Flakey-bit Generator Enhanced

03 May 2004

Dragonflight Replaced

The Amiga game Dragonflight preserved as id 58 worked as the original does on most machines. However, it has now been replaced with one which works as it was intended to. The original disk images had a diskchange problem after entering the disk backup menu. Basically, it did not accept the “A” disk on exiting the backup program. The fact that the game is confirmed to work on a real system this way, was probably why nobody noticed, and why we initially decided it was okay.

We decided to make it more reliable when we saw something similar on the recently preserved game Magic Lines, more on that later. The new disk images require an updated IPF library and UAE.

Magic Lines

Just recently the Amiga game Magic Lines got dumped but did not work at all due to its flakey bit protection. It tries to read the track 64 times (!) of which 50 (!) reads must be different.
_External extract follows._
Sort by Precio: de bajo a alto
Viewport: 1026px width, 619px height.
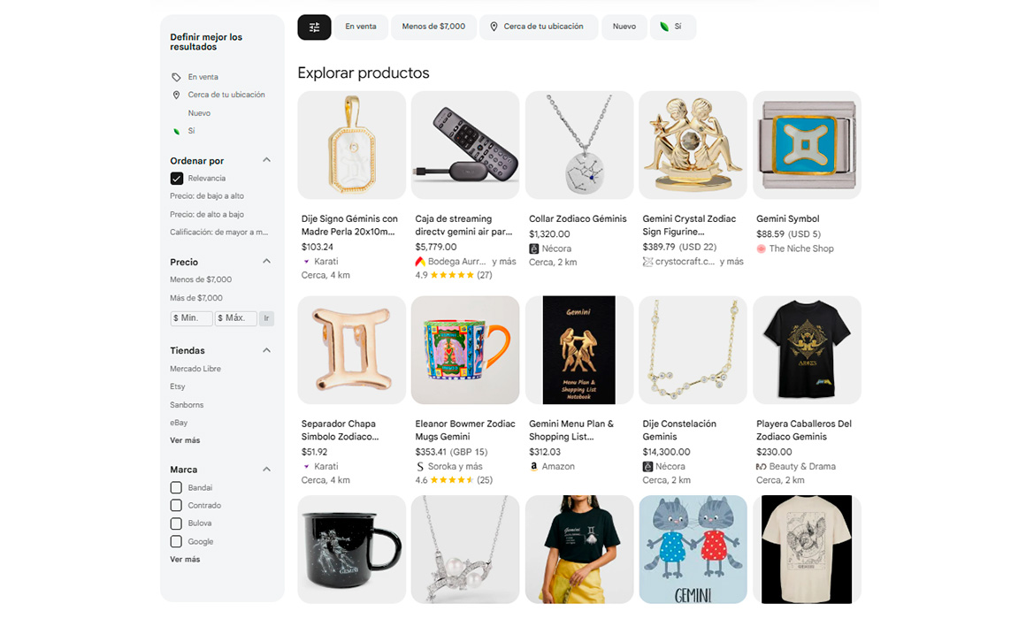(x=207, y=196)
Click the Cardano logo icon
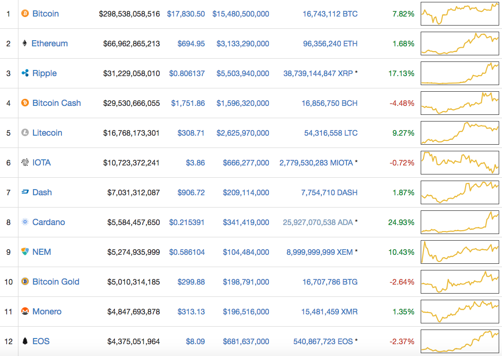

Since it could be any track on the disk, generating 50 revolutions in advance by the IPF library is not a good idea, so this weekend the flakey bit support got substantially enhanced.

New Flakey-bit Generator

There is now a new method provided for generating track data that contains flakey bits. The old method (which is still available) generates multiple revolutions at decode (lock) time. The new one generates only one revolution the first time a track is locked (loaded and decoded) as a non-flakey track would normally produced, then each subsequent lock call modifies the parts of the track that contains the weak bits. In other words, it “remembers” the position and length of the flakey areas on that particular track. This is very fast since it holds delta information on the affected parts of the track, and only those parts are modified. Each track has its own state that remembers the associated random seed, etc., so no matter how hard a program tries it will get different data for a very long time on each successive read. For example, of the 64 tries on Magic Lines, all 64 tries pass.

This also solves a problem with some games that use flakey bit protection and occasionally not pass it due to timing issues. We must stress here that the “natural” behaviour is that only a few reads are really different (not each one of them), as the data is not that random. However the Magic Lines protection really provoked this solution.

We had the feeling that since Dragonflight has a very similar disk format, maybe when it fails the diskchange a similar protection is used instead of its usual diskchange routine... this was then found to be correct.

The latest UAE build uses the new API functionality which is basically activated by setting one bit in the lock request flags. Unfortunately, it was a quite a bit more work on the library side! All of this still includes legacy support, therefore as long as what is written in the developer guide has not been abused (such as setting unused flags, etc), any old executable is still binary compatible with the new library. This is useful to test something, e.g. with an old UAE version.